When the inclusion ratio is zero, a transfer is exempt from the GST tax
and when it’s one, the entire transfer is subject to the tax. Once you value the property transferred to a
trust, for example, you can compute the denominator and allocate the GST
exemption to produce an inclusion ratio of zero and a GST tax of zero.
E. See case study attached.
H has $5,000,000 estate. His wife W has a $5,000,000 estate of her
own. H gives an amount equal to the equivalent exemption to his children and
the balance of his estate is set up in such a way as to obtain the unlimited
marital deduction. H dies in February
2006; his wife then dies later in 2006, leaving her entire estate to their
children. Here is what the estate tax
computations would look like:
H’s Estate
Gross estate $5,000,000
Less: Estimated
expenses -- at 5% $ 250,000
Marital deduction --
balance of estate less
$2,000,000 federal
exemption amount $2,750,000 $3,000,000
Taxable estate $2,000,000
Tentative federal estate tax $ 780,800
Less: Applicable credit amount $ 780,800
Federal estate tax -0-
W’s Estate
Her separate assets $5,000,000
Marital share from H $2,750,000
Gross Estate $7,750,000
Less: Estimated expenses -- at 5% $ 387,500
Taxable estate $7,362,500
Tentative federal estate tax $3,247,550
Less: Applicable credit amount $ 780,800
*No state death tax credit
available as of 2005 _________
Federal estate tax $2,466,750
2. Integrating Split-Interest Charitable Gifts Into the Estate Plan to Save Estate Tax
Assume that W is charitably
inclined. Her
Will divides her estate into two parts.
With the first part, she creates a 6% charitable remainder unitrust
(furnishing a potential hedge against inflation) providing payments to her
children in equal shares for a term of 20 years after her death.
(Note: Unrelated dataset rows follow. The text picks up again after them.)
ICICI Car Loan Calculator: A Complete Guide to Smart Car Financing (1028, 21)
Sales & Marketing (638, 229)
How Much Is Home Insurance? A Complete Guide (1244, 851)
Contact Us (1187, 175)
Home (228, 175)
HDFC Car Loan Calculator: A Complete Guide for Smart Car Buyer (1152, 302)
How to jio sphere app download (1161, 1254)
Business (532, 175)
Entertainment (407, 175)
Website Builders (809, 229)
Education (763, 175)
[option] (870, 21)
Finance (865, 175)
The other half is placed in a charitable lead
trust providing for payment of 8.2% of the initial value of the assets (a
guaranteed annuity) to charity for a term of 20 years with the remainder
payable to children (or grandchildren) at the end of the 20 year term. Here is what the estate tax calculation in
W’s estate would look like using the January 2006 discount rate of 5.4%:
Gross estate $7,750,000
Less: Estimated
expenses -- at 5% $ 387,500
Gross charitable deduction
computation:
Gross principal into unitrust
of $3,681,250 x 30.228% factor $1,112,768
into lead
annuity trust of
$3,681,250 x 100% factor $3,681,250
$4,974,018
Less: Estate tax payable* $
262,949
Net charitable deduction $4,531,069
Total deductions: $4,918,569
Taxable estate: $2,831,431
Tentative federal estate tax $1,163,258
Less: Applicable credit amount $ 780,800
Federal estate tax $ 382,458
The estate tax savings is
$2,084,292
*Tax attributable to
non-charitable portion of unitrust.
Gross principal of each trust is reduced by ½ of estate tax, thereby
reducing charitable deduction for each trust.
Estate tax is determined by interrelated calculation.